Sun Microsystems Inc. recently announced that after more than 15 years of service to the company, Edward Zander, 55, president and chief operating officer, has decided to retire from his full-time duties with Sun. Zander will remain in his position through the end of Sun’s fiscal year.
Effective July 1, 2002, Zander will hand over his full-time duties to chairman and CEO Scott McNealy. He will then assist McNealy with the transition and begin a teaching and mentoring role at Sun for the balance of the calendar year. The company does not intend to name a replacement for Zander. McNealy will reassume the title of president effective July 1.
Industry Canada and CANARIE to partner
The Honourable Maurizio Bevilacqua, Secretary of State (Science, Research and Development), on behalf of industry minister Allan Rock, and CANARIE Inc. president and CEO, Andrew Bjerring, recently announced a $110 million funding agreement to design, develop and operate Canada’s National Research and Innovation Network, CA*net 4.
This network will benefit the society, culture and quality of life of Canadians while enhancing Canada’s opportunities in the global knowledge-based economy, according to Industry Canada. CA*net 4 will be built in partnership with the private sector and with participating provincial research networks. The construction of CA*net 4 is starting immediately. Its launch is scheduled for early fall 2002.
Brits dump books for Web
Britons are leaving their books to gather dust on the shelves in favour of surfing the Internet. Researchers have found that Web surfing is having a devastating effect on the hours Brits normally spend reading books and newspapers.
Although Britons without PCs spent more hours per week reading than their European counterparts, this figure dropped by a third after they bought a computer – the biggest fall seen in any European country. U.K. subjects said they used to spend an average of 10.1 hours per week reading before they had a computer. However this figure plummeted to an average of just 6.9 hours after they bought a PC.
CERT: Sun Solaris hole requires patch
Hackers can potentially exploit a format string vulnerability in remote wall requests in order to execute arbitrary code in Solaris, Sun Microsystems Inc.’s version of the Unix operating system, security experts have warned.
Sun Solaris Versions 2.5.1, 2.6, 7, and 8 require a security patch to the utility rwall daemon or rpc.rwalld, the U.S.-government funded Computer Emergency Response Team/Coordination Center (CERT/CC) at Carnegie Mellon University in Pittsburgh said in an advisory recently. Sun Microsystems, headquartered in Palo Alto, Calif., has confirmed that there is a problem with rpc.rwalld and is currently working on a patch to fix the hole, according to CERT.
Gartner: Attacks exploit user security indifference
The vast majority of successful attacks on computer systems exploit security weaknesses which are well known and for which patches exist, according to research company Gartner Inc.

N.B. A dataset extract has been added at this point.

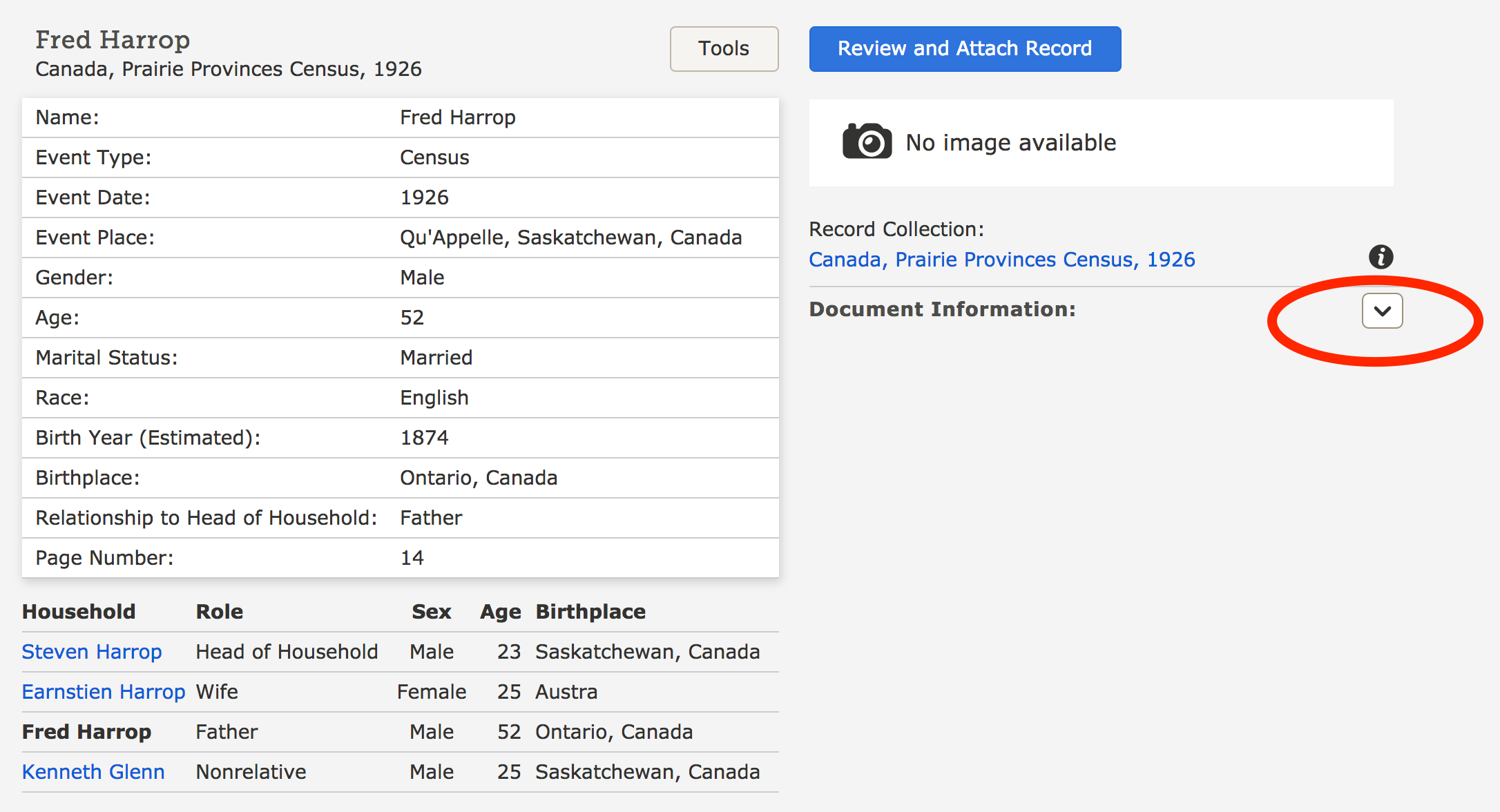Open Earnstien Harrop's record link
The height and width of the screenshot is (812, 1500).
(104, 692)
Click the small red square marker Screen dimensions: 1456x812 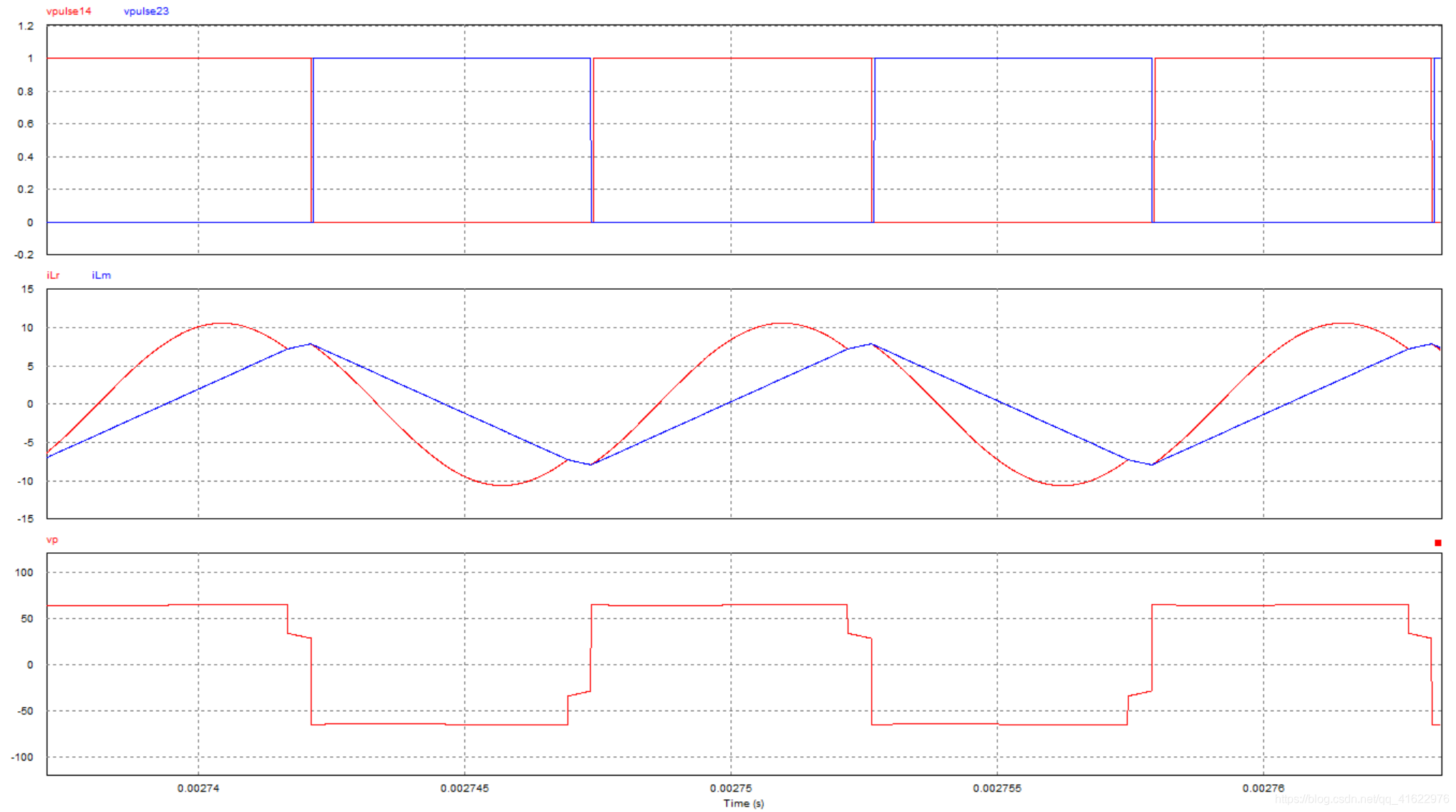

Many recent cyberattacks could have been avoided if enterprises were more focused on their security efforts, but users seem not to learn from their mistakes, according to Richard Mogull, research director for Gartner.
Patches were available to protect systems against the Code Red virus, but had generally not been deployed, Mogull said. Worse, the Nimda virus exploited exactly the same weakness a few months later and was still able to cause havoc around the world. Combined losses from the two incidents are estimated at running into billions of dollars, largely due to user indifference, according to Mogull.

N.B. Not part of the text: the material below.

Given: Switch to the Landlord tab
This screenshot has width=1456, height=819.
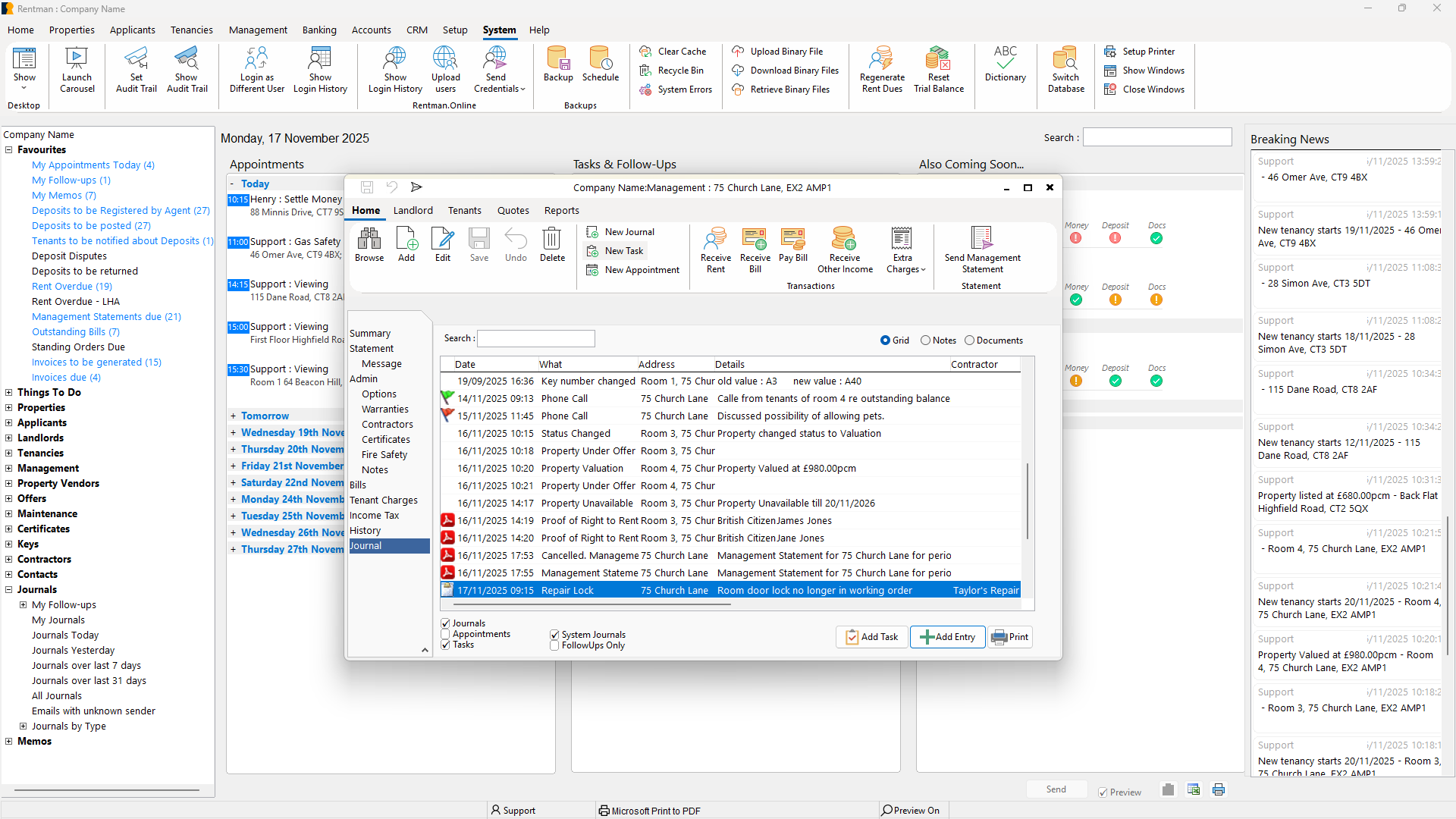Looking at the screenshot, I should pos(413,210).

Vote tally official for HP/Compaq
Hewlett-Packard Co. announced the official shareholder vote totals recently for its acquisition of Compaq Computer Corp., reaching one of the final milestones in the troubled deal and clearing the way for the merged company to officially launch soon.
While a preliminary vote count already showed that HP had secured its bid to buy Compaq, an independent vote tabulation company has now released the final numbers, showing that 838 million votes were cast in favour of the deal compared to 793 million against the acquisition, according to a statement.